Hematopoietic stem cell transplantation is a highly successful therapy used in patients with bone marrow dysfunction. However, when the stem cell donor cannot be matched to the recipient, the transplanted cells may attack the host in a process called graft-versus-host disease (GVHD). D’Aveni et al. now show that granulocyte colony-stimulating factor (G-CSF)–mobilized stem cells contain a previously uncharacterized population of immunosuppressive CD34+ cells transcriptionally similar to mature monocytes. These cells induce allogeneic T cell death in response to interferon-γ, resulting in regulatory T cell expansion and immunosuppression. The fraction of these CD34+ monocytes in peripheral blood inversely correlates with GVHD in patients, suggesting that expanding these cells before transplant may decrease the risk of GVHD.

Abstract

Granulocyte colony-stimulating factor (G-CSF) is routinely used to collect peripheral blood stem cells (PBSCs) from healthy donors for allogeneic hematopoietic stem cell transplantation (allo-HSCT).
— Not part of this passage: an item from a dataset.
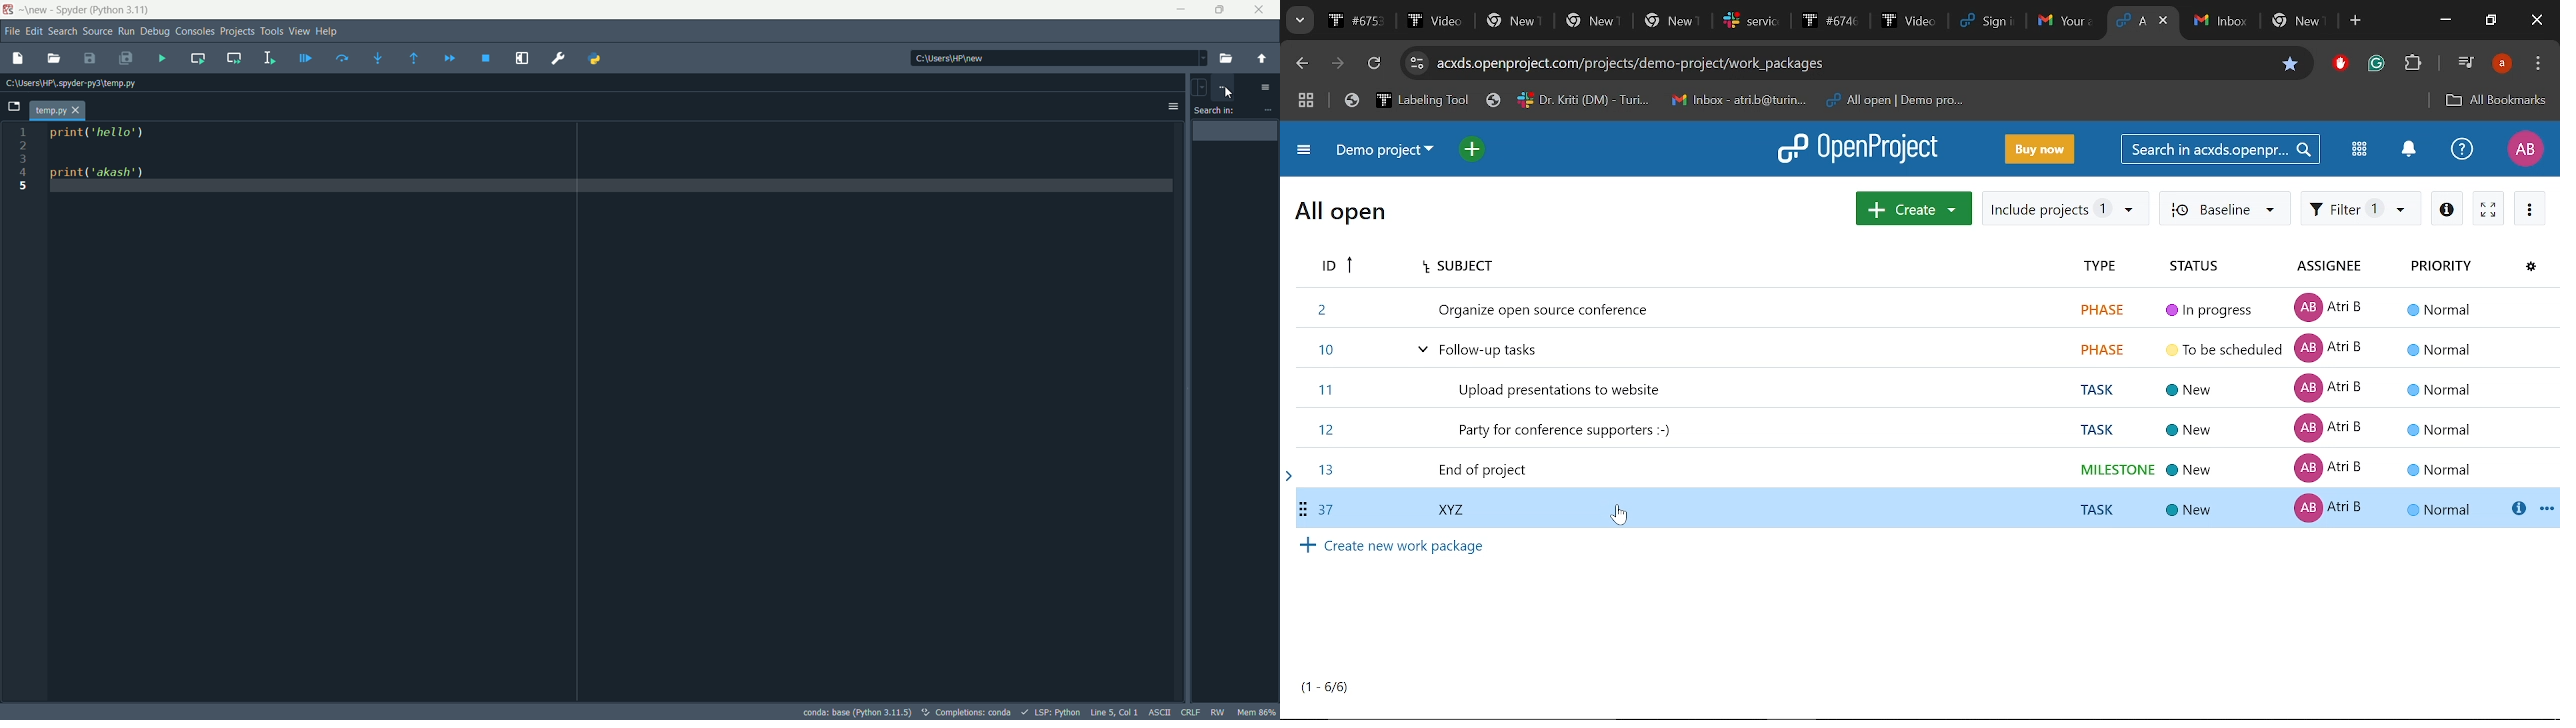  Describe the element at coordinates (378, 59) in the screenshot. I see `step into current function` at that location.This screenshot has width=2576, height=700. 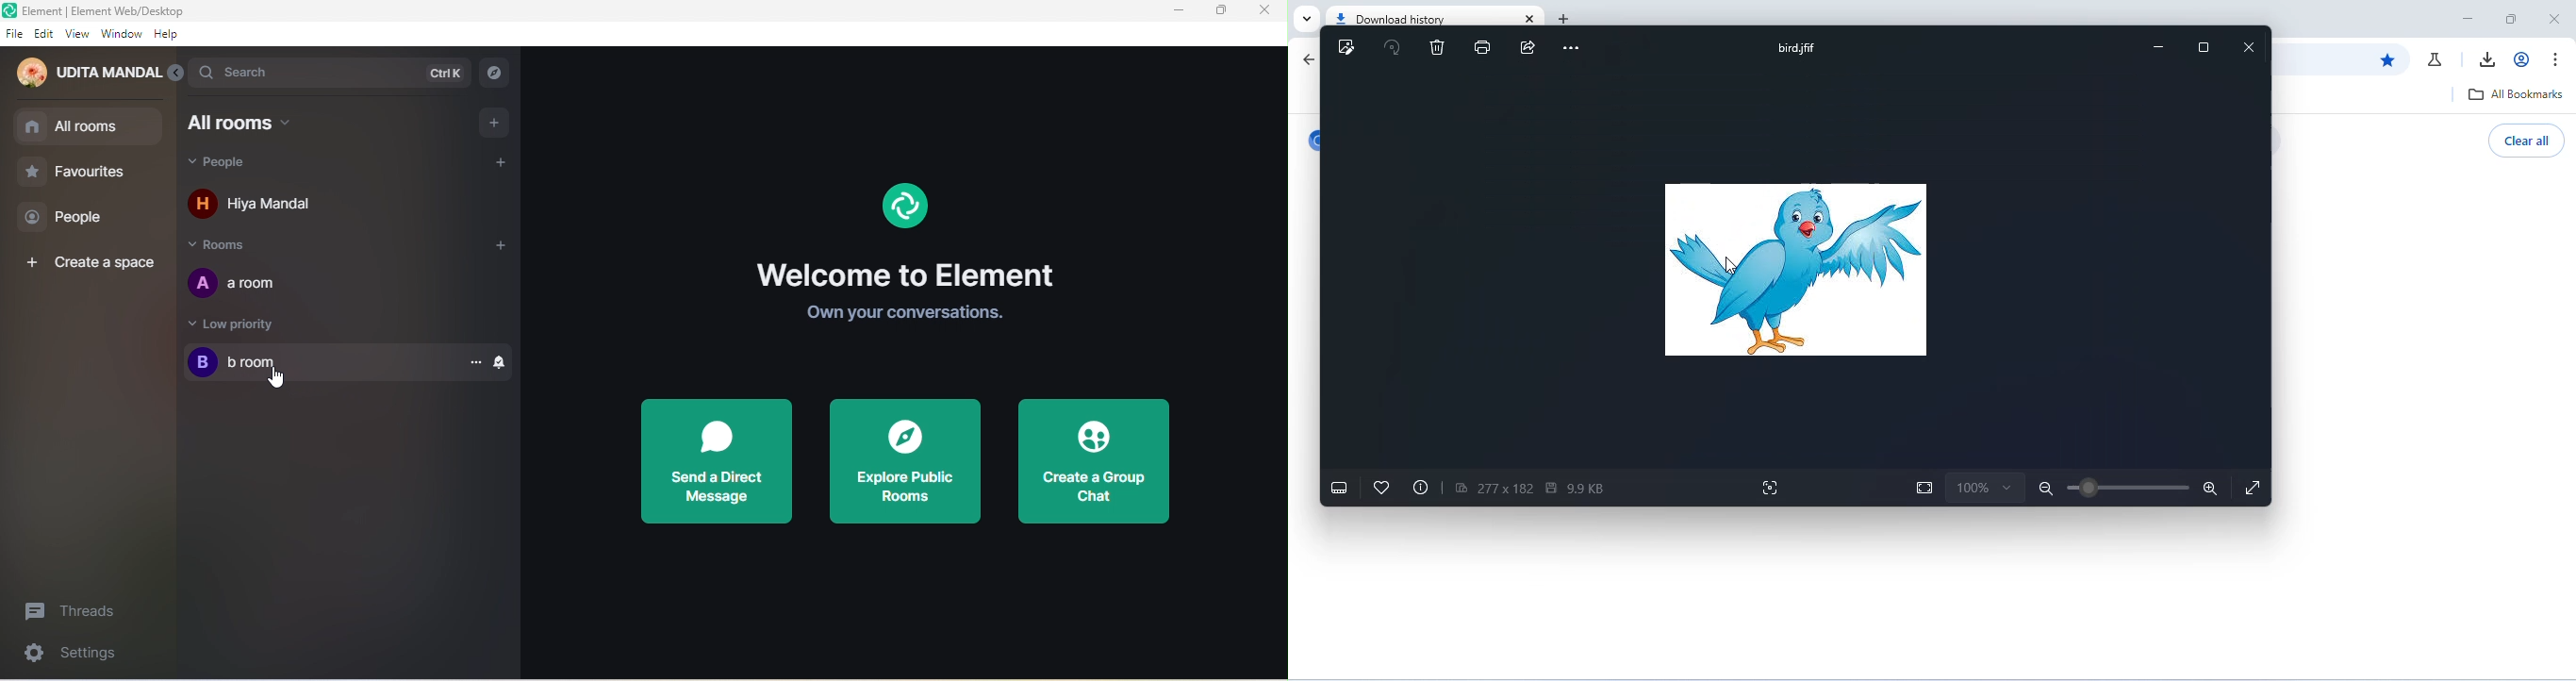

We show that, in both humans and mice, G-CSF mobilizes a subset of CD34+ cells with mature monocyte features. These cells, which are phenotypically and functionally conserved in mice and humans, are transcriptionally distinct from myeloid and monocytic precursors but similar to mature monocytes and endowed with immunosuppressive properties. In response to interferon-γ released by activated T cells, these cells produce nitric oxide, which induces allogeneic T cell death both in vitro and in vivo. These apoptotic T cells are engulfed by macrophages that release transforming growth factor–β and promote regulatory T cell expansion. Indeed, the fraction of CD34+ monocytes in peripheral blood CD34+ cells inversely correlates with the incidence of acute graft-versus-host disease (GVHD) in humans. Therefore, G-CSF–mobilized cells are an attractive candidate population to be expanded ex vivo for cellular therapy against GVHD.